──────── The data

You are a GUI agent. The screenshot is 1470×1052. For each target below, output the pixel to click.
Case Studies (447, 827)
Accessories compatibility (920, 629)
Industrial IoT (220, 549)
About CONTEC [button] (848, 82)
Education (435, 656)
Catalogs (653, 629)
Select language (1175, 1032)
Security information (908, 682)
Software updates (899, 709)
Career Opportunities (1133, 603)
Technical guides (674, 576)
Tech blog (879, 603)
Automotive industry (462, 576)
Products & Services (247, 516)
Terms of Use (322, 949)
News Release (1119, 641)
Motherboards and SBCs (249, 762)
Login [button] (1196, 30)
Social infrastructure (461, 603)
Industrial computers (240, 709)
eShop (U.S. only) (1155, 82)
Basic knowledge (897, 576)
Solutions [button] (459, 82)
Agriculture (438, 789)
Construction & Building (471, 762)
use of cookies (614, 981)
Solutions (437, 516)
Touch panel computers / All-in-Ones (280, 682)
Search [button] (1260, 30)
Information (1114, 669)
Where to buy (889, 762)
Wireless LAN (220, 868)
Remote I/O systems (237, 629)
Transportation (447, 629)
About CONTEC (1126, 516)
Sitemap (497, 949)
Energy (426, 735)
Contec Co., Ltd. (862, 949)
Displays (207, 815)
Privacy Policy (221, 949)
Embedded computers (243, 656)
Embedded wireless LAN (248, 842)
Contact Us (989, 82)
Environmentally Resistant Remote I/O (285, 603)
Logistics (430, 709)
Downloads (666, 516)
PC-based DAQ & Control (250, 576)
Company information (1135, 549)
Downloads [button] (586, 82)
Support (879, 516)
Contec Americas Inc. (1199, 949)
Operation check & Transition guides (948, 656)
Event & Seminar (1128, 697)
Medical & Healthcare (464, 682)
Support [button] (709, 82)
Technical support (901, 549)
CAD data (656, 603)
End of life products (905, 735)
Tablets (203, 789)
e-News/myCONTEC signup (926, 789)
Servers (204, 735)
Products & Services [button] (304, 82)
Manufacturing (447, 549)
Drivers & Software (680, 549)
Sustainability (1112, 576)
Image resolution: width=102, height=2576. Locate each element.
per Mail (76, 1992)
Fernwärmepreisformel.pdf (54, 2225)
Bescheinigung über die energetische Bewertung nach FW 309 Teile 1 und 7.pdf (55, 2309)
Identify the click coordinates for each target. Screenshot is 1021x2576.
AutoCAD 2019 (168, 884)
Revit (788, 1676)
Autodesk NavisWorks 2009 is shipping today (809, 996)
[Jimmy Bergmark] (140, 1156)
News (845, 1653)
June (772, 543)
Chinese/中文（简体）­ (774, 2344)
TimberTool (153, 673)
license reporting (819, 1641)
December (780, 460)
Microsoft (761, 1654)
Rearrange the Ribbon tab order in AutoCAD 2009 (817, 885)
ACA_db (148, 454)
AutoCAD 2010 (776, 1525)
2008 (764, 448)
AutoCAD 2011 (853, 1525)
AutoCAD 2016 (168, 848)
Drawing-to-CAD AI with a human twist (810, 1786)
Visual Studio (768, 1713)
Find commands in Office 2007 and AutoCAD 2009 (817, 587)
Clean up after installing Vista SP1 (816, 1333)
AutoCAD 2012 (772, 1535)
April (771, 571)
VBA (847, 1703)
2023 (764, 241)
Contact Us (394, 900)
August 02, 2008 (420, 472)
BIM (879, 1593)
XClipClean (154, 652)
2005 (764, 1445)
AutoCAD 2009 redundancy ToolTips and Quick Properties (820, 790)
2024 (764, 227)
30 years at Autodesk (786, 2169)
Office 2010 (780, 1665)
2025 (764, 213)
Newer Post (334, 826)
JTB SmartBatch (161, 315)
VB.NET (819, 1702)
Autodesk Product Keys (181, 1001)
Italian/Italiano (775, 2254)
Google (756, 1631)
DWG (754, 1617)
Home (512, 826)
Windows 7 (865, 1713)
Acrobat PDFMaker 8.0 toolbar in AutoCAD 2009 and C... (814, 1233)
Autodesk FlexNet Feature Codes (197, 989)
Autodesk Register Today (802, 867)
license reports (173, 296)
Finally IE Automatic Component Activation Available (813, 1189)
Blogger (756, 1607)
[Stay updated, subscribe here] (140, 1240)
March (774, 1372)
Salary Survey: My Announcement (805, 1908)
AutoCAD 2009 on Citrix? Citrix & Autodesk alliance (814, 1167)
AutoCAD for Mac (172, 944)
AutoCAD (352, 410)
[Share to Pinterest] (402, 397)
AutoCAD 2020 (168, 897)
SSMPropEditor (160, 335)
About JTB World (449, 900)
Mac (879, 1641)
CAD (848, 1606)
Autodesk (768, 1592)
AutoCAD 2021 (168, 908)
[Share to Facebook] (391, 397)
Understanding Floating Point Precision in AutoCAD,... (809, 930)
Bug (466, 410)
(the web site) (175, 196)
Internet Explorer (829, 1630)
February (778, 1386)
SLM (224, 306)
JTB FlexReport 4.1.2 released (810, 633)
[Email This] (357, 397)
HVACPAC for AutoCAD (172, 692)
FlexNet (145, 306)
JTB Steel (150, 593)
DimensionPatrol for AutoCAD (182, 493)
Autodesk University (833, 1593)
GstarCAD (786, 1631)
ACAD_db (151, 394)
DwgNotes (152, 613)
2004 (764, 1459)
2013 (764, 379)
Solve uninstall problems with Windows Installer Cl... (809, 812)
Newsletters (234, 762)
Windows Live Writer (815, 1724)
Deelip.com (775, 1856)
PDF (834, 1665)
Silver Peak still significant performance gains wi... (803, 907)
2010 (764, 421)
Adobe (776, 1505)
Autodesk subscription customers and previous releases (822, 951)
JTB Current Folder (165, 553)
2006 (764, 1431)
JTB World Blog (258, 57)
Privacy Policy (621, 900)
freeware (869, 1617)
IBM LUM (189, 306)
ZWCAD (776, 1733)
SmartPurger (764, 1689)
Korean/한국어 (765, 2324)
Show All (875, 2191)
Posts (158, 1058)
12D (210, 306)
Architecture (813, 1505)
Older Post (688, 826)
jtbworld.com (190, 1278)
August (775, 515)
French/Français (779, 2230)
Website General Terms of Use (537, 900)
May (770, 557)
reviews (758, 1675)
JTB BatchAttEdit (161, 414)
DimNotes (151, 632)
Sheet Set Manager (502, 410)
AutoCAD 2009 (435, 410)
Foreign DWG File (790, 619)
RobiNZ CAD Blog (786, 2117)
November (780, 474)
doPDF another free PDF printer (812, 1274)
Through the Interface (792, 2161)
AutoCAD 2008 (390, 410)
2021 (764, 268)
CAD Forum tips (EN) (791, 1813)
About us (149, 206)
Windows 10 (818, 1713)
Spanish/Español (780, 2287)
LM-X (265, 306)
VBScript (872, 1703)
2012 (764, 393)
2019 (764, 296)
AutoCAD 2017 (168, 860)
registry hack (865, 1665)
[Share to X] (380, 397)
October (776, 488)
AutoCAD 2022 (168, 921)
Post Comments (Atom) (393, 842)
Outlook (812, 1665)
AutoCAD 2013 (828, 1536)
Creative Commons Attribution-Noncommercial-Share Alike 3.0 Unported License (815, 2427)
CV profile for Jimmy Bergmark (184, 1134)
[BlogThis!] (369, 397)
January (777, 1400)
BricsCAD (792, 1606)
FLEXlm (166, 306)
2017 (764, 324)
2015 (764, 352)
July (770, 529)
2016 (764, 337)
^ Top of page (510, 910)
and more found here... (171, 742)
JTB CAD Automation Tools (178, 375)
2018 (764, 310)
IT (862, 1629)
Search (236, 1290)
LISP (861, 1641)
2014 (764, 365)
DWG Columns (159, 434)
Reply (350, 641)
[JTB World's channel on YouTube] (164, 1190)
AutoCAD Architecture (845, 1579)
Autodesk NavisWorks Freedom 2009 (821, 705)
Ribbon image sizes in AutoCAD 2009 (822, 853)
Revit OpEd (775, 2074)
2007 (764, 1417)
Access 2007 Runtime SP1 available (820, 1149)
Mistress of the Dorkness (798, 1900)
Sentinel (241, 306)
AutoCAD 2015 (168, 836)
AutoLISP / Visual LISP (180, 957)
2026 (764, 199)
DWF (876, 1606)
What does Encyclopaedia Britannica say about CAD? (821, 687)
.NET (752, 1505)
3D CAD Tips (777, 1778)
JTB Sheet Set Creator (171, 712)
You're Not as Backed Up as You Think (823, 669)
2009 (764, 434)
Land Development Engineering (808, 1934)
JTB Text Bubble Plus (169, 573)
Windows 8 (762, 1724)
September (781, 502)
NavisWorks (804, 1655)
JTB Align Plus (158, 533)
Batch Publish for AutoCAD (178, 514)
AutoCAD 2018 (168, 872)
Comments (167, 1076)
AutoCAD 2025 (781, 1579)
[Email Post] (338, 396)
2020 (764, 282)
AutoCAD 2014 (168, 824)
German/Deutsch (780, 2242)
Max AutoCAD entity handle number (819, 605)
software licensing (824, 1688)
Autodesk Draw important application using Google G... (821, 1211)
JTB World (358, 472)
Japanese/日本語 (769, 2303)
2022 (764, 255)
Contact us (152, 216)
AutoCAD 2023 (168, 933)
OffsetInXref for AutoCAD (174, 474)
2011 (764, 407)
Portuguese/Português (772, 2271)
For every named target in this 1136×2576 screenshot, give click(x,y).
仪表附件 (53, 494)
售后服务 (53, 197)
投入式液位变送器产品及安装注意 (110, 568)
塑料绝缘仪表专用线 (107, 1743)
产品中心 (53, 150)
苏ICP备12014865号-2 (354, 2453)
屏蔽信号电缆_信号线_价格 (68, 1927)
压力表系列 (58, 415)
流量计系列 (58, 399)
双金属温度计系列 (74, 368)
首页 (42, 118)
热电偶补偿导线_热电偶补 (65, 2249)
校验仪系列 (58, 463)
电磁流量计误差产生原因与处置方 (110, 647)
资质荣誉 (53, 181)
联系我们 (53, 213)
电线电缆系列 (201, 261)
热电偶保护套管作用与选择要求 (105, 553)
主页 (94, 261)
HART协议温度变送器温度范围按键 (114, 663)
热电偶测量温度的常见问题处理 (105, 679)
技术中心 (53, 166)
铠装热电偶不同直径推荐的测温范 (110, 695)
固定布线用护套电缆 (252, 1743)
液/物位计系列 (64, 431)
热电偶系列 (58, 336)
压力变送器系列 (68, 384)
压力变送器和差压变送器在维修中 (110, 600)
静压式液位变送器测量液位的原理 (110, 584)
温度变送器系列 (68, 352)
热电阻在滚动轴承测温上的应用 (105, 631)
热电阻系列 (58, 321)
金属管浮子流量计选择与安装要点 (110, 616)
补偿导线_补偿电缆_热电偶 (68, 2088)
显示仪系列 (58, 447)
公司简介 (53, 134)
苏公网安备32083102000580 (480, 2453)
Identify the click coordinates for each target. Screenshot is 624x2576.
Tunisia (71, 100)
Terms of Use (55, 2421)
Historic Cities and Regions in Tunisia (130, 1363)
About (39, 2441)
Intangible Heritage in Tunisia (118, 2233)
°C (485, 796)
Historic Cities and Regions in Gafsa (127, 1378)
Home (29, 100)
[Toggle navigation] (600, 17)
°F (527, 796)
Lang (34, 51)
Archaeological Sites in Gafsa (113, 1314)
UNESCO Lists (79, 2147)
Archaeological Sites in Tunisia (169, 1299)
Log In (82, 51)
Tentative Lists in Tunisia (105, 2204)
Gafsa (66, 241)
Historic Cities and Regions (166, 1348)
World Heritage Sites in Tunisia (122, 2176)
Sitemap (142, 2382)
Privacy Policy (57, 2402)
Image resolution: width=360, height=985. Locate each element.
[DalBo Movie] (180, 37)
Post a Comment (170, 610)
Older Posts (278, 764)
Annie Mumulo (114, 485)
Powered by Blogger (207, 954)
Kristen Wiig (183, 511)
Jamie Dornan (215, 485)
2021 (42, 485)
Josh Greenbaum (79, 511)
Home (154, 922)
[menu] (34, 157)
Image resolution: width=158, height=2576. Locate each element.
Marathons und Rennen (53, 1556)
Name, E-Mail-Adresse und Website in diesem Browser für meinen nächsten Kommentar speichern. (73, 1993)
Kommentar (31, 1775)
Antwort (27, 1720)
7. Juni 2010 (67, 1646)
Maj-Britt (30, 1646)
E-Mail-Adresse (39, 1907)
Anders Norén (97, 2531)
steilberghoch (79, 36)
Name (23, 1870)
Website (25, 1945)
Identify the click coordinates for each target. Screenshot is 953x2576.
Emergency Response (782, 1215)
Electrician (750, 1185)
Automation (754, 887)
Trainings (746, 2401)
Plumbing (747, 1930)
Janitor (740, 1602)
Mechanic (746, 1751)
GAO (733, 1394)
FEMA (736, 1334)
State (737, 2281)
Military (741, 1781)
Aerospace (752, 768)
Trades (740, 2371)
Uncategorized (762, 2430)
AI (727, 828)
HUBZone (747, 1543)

────────────────

To do. Starting with the first line of the entries, transcribe every line up to and including the one with "Products & Services (247, 516)".

Output for this exercise.
You are a GUI agent. The screenshot is 1470×1052. For each target below, output the pixel to click.
Case Studies (447, 827)
Accessories compatibility (920, 629)
Industrial IoT (220, 549)
About CONTEC [button] (848, 82)
Education (435, 656)
Catalogs (653, 629)
Select language (1175, 1032)
Security information (908, 682)
Software updates (899, 709)
Career Opportunities (1133, 603)
Technical guides (674, 576)
Tech blog (879, 603)
Automotive industry (462, 576)
Products & Services (247, 516)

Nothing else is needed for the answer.